Mustafa Oğur ise taburcu edildikten sonra şakaklarında yanık izleriyle eve gönderildi. Aile, bu yanık izlerinin sebebini öğrenmeye çalıştı ancak hastane yetkilileri tarafından yanıt alamadı. Yanık izleri, yıllar geçmesine rağmen iyileşmedi ve kalıcı hale geldi.
Aile, Fatih Oğur’un sağlık durumundaki kötüleşme nedeniyle birden fazla sağlık kuruluşuna başvurdu. Yapılan tetkiklerde, bebeğin uzun süre oksijensiz kaldığı ve beyninin geri dönüşü olmayan bir hasar aldığı tespit edildi. Fatih Oğur’a serebral palsi teşhisi kondu ve ömür boyu bu hastalıkla yaşamak zorunda kalacağı belirtildi.
Avukat Ümit Çelik, bu süreçte hastane ve sağlık çalışanlarının ihmalkâr davrandığını vurguladı. Oğur ailesi, hukuki yollara başvurarak hem Özel Hastane34 Hastanesi’nden hem de ilgili sağlık çalışanlarından şikayetçi oldu. Avukat Çelik, bebeklerin dosyalarında yapılan hatalar ve hastane çalışanlarının sorumsuz davranışları nedeniyle Oğur ailesinin büyük mağduriyet yaşadığını belirtti. Kanuni Sultan Süleyman Eğitim ve Araştırma Hastanesi’nde yapılan APGAR testinin sonuçlarına göre bebeklerin sağlıklı olduğunu belirten avukat, şüpheli hastaneye sevk edildikten sonra bebeklerin sağlık durumlarının kötüleştiğine dikkat çekti.
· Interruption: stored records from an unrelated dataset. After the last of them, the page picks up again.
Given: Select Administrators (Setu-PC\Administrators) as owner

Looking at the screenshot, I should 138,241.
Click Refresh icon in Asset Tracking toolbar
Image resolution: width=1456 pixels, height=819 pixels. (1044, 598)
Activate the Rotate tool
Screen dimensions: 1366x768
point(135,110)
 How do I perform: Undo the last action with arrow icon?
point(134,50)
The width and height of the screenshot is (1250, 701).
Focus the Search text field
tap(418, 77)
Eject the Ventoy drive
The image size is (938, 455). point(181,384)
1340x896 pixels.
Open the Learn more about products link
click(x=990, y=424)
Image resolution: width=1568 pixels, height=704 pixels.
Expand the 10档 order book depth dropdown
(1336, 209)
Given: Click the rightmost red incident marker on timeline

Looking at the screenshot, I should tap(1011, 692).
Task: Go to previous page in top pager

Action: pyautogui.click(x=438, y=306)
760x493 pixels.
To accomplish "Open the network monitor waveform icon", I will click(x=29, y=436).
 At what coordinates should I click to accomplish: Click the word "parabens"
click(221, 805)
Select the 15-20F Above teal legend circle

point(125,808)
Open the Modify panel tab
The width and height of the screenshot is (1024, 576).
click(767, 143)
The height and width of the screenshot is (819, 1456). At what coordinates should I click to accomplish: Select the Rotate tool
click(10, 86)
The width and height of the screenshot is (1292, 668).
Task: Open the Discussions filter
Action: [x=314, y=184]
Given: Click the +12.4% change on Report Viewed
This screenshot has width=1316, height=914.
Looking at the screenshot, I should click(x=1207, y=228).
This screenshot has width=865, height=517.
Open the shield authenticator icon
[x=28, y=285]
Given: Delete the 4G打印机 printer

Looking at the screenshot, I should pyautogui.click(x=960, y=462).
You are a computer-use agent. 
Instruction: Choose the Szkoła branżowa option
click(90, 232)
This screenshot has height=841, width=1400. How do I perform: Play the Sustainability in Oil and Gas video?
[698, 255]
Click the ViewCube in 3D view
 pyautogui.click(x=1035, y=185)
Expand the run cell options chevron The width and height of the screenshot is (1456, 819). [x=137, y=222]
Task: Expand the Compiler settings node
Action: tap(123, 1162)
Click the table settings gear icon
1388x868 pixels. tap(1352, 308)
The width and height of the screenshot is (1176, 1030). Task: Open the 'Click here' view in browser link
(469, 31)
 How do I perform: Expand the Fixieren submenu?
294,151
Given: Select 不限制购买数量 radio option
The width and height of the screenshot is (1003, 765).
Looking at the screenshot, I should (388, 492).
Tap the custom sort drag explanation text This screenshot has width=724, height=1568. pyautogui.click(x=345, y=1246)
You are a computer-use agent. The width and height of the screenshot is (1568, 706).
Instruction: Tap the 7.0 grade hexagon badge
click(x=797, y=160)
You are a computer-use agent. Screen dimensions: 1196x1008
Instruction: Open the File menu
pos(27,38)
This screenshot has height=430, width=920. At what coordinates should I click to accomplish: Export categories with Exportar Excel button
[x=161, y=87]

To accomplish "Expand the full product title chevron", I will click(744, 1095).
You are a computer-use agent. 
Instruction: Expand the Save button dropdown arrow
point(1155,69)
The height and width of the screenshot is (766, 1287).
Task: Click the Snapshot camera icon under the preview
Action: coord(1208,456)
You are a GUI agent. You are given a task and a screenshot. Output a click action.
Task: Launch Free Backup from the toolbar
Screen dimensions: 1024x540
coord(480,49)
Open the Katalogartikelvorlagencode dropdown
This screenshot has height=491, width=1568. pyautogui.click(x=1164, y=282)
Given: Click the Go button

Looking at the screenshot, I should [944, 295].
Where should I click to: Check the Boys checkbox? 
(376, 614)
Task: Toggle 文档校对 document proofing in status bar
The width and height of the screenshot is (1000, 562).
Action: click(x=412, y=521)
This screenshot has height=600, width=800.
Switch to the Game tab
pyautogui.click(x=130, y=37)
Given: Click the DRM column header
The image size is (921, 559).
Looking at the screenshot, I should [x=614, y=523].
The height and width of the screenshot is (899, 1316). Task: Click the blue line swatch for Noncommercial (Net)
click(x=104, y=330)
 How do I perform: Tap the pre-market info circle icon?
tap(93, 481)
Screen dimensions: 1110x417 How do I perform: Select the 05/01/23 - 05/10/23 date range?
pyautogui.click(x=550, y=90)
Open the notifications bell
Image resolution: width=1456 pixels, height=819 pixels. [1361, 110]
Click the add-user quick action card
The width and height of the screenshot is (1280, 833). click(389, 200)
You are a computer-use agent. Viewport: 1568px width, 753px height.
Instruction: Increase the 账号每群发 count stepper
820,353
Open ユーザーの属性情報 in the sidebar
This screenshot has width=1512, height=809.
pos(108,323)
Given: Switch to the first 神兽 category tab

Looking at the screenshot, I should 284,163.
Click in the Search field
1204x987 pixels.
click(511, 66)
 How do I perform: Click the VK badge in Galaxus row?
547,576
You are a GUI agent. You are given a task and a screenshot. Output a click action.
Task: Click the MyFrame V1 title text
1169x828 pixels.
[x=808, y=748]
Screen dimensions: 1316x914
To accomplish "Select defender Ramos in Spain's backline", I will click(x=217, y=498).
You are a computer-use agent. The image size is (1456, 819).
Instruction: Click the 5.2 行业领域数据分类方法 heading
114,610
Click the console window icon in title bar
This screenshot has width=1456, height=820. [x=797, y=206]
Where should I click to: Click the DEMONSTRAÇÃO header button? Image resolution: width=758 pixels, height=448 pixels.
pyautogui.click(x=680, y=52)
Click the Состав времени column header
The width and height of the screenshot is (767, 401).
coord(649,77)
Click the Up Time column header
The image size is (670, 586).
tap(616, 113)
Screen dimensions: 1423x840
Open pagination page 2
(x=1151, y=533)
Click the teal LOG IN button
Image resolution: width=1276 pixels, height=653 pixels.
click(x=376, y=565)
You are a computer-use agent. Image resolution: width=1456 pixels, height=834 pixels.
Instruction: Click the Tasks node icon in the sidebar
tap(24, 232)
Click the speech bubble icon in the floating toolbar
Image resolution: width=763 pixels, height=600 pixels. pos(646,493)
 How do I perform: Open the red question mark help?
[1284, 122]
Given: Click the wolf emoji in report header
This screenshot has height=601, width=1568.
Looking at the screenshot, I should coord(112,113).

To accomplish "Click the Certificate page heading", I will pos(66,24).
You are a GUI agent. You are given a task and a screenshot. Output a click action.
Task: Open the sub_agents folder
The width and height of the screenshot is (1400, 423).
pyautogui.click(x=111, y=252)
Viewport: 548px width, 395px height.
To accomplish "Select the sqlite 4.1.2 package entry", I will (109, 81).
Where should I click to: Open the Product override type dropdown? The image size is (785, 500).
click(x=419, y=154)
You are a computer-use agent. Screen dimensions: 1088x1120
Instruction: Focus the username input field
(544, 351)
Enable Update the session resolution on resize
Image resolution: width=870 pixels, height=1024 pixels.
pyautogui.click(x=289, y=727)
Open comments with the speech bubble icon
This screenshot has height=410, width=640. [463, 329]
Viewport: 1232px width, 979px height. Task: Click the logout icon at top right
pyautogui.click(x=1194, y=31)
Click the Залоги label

Fatih Oğur, geç müdahale ve oksijensiz kalma sonucu serebral palsi hastalığına yakalanırken, Mustafa Oğur’un şakaklarındaki yanık izlerinin hala açıklığa kavuşmaması aileyi derin endişelere sürükledi. Ayrıca, Mustafa Oğur’a verilen ilaçların hatalı kaydedildiği, yanlış tedavi yöntemlerinin uygulandığı da aile tarafından tespit edildi.
Muşlu ailenin avukatı Ümit Çelik, bu olayın sadece Oğur ailesiyle sınırlı olmadığını, İstanbul’da faaliyet gösteren Yenidoğan Yoğun Bakım Çetesi’nin birçok aileyi mağdur ettiğini ifade etti. Bu çetenin bebekleri gereksiz yere yoğun bakımda tutarak ailelerden haksız kazanç elde etmeye çalıştığını belirtti. Avukat Çelik, yasal süreci sonuna kadar takip edeceklerini, tüm sorumluların adalet önünde hesap vermesi için gerekli tüm adımların atıldığını dile getirdi.
Muşlu Oğur ailesi, yaşadıkları bu zor süreçte hem maddi hem de manevi olarak büyük yıkıma uğradı. Anne Elif Oğur, yaşanan travmaların ardından psikolojik destek almak zorunda kaldı ve halen antidepresan ilaçlar kullanmakta. Baba Ömer Oğur ise, bebeklerinin sağlık sorunlarına zamanında müdahale edilmemesinden dolayı büyük bir hayal kırıklığı yaşarken, sorumluların cezalandırılmasını talep ediyor.
Muşlu aile bu tür olayların yaşanmaması için gerekli önlemlerin alınması gerektiğini savundu. Yenidoğan Yoğun Bakım Çetesi’ne yönelik soruşturma derinleştikçe, olayın boyutlarının daha da büyüyeceği tahmin ediliyor.